Earthgrazer. You may have to add it to your computer’s onboard dictionary as I did in order to avoid the dreaded red line of spelling misfortune. It is another word for a Shooting Star. I was originally going to use the word Shooting Star in the title but with recent announcements about the power of the Executive Branch to detain me indefinitely for just about anything, I am trying to be a little more judicious in regards to my titles.
I don’t know how many of you stayed up last night to watch the Quadrantid meteors. Here on the east coast, they were mostly visible between 2:30 and 4:00 AM (that’s 0230 – 0400 for my Navy friends). The boss and I both woke up in time to go out but with the temperature being a moderate 24 degrees F I think we were both satisfied with a few brief dashes of light across the cloudless sky.
Of course as adults, we find out pretty quickly that the “star” that shoots is not actually a “star” but a meteorite that crosses through our upper atmosphere and burns up. This particular series of showers is very unique and has an interesting history. In an article from Joe Rao at Space.com:
“The Quadrantids (pronounced KWA-dran-tids) provides one of the most intense annualmeteor showers, with a brief, sharp maximum lasting but a few hours. Adolphe Quetelet of Brussels Observatory discovered the shower in the 1830s, and shortly afterward it was noted by several other astronomers in Europe and America.
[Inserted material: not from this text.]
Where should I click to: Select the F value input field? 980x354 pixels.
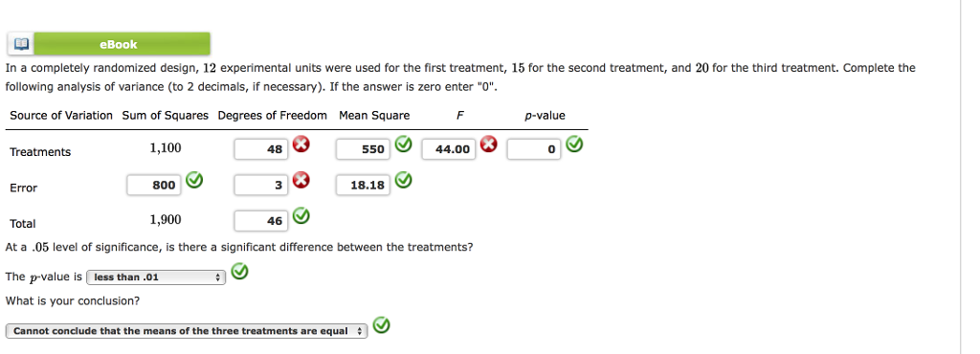click(449, 149)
The meteors are named after the obsolete constellation Quadrans Muralis the Mural or Wall Quadrant (an astronomical instrument), depicted in some 19th-century star atlases roughly midway between the end of the Handle of the Big Dipper and the quadrilateral of stars marking the head of the constellation Draco. The International Astronomical Union phased out Quadrans Muralis in 1922. “
“If your skies are very clear and dark, allowing you to see faint meteors, your rates could top 100 per hour. Observers located in the western portions of North American will have lower rates but will also have the opportunity to see Quadrantid ‘earthgrazers,'” Lunsford added. “Earthgrazers are meteors that skim the upper portion of the atmosphere therefore lasting much longer than normal and producing long trails in the sky. These meteors can only be seen when the radiant lies close to the horizon. As the radiant rises, the meteor paths will become shorter with shorter durations.”
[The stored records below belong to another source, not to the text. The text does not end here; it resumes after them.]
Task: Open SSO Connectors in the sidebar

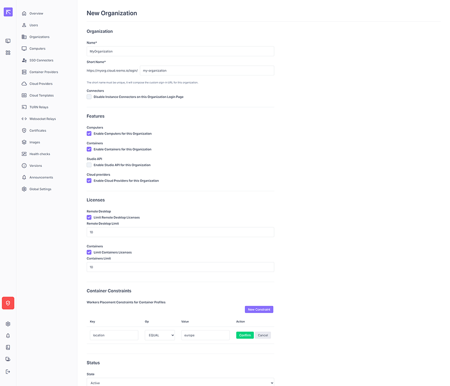Action: (41, 60)
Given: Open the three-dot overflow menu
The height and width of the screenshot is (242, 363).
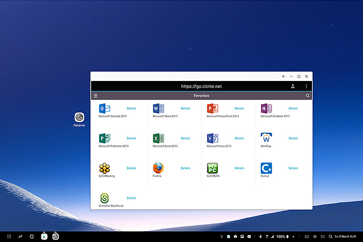Looking at the screenshot, I should pos(307,86).
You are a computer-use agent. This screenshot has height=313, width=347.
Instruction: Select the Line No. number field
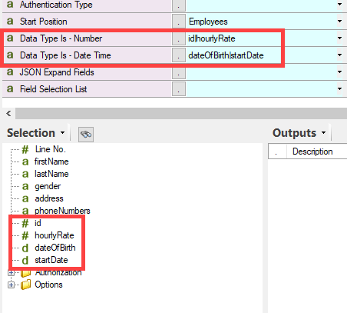[51, 149]
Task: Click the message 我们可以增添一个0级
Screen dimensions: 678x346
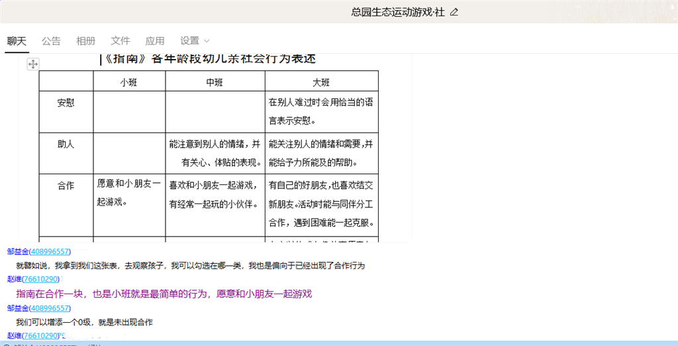Action: click(84, 322)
http://www.space.com/14067-2012-quadrantid-meteor-shower-skywatching.html
There were a number of shooting stars in Iowa last night.
This batch took a little longer to show up (months and months) and apparently are made more visible by something called “debates”. These “debates” either helped to propel some of the “stars” but also were responsible for actually wiping some of them out as they hit the cold hard atmosphere. I could almost feel the excitement as many people watched each star in turn rise and fall in the crisp night air. At the end of the night only a few remained.
You don’t get to see much debris after the show. The shooting stars kind of go off into a hiding place for a while and the ones that remain seem to get brighter.
Shooting stars can be kind of deceptive though.
Sometimes you think the brightest ones will last forever but they never do. I can think of the brightest one in my lifetime that happened in November 2008. Against all odds, this star rose and rose and rose. I have since learned that it probably had some help from all the star gazers who really wanted it to succeed. This particular group wanted so hard to believe that they convinced themselves that this star was the brightest one ever to be seen. But like all meteoric rises, this “star” was doomed to fall. I just don’t think anyone realized that the fall would take so many with it.
The great thing about this country is that every four years, we get a do-over. The founders probably had a similar goal in mind when they created the election cycle. I am eternally grateful to them for that. We get a chance every four years to realize the magnitude of our success or failure at identifying which of our Earthgrazers we should keep or let burn up in the atmosphere. I will be quite content to see the current Earthgrazer and his Earthgrazing spouse head on back to the land of the big stars.